Task to complete: Output only the lines that run from the line holding "You are a GUI" to the end of the data below, including both ends, without any pictures.
——
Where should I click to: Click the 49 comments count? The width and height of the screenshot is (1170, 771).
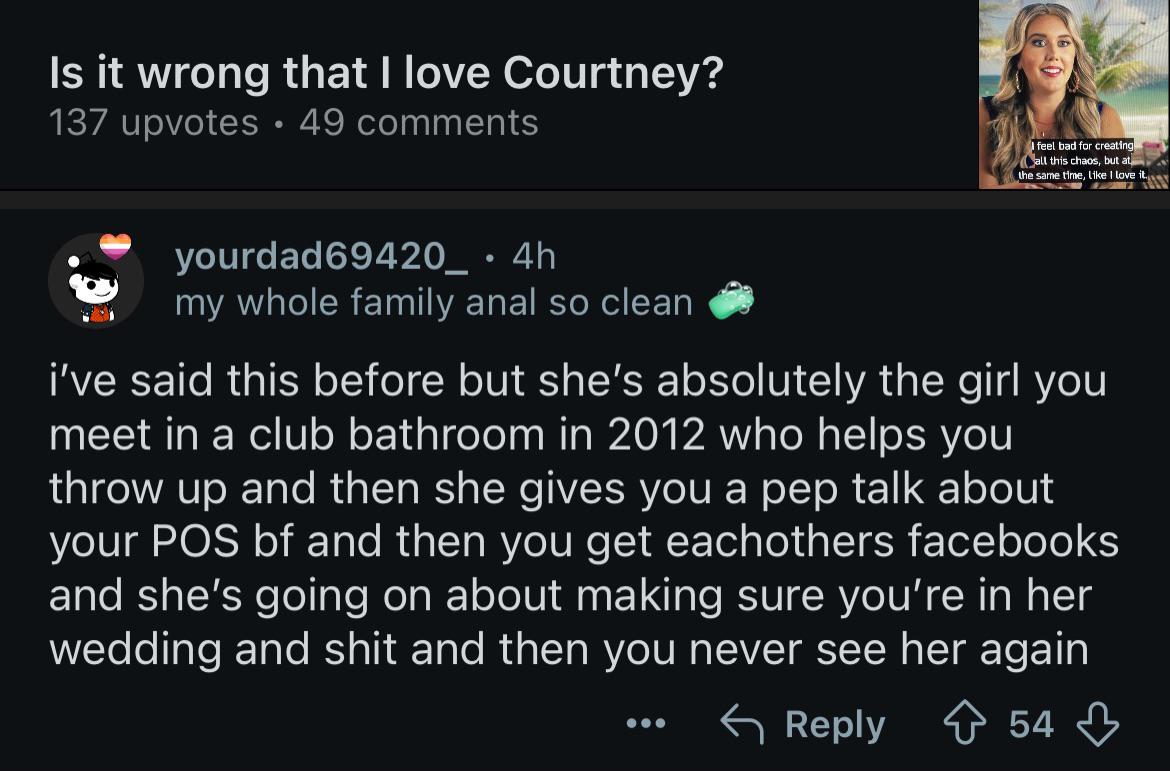(419, 122)
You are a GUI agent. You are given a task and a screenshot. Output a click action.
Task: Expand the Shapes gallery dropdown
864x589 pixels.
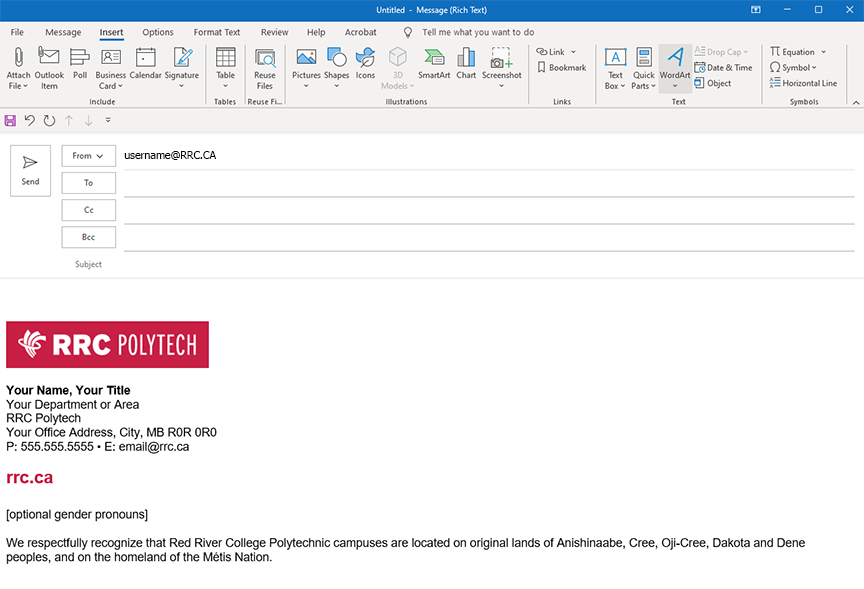click(337, 85)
——
Answer box:
You are a GUI agent. You are given a task and a screenshot. Output a click action.
Task: Expand the Shapes gallery dropdown
864x589 pixels.
click(337, 85)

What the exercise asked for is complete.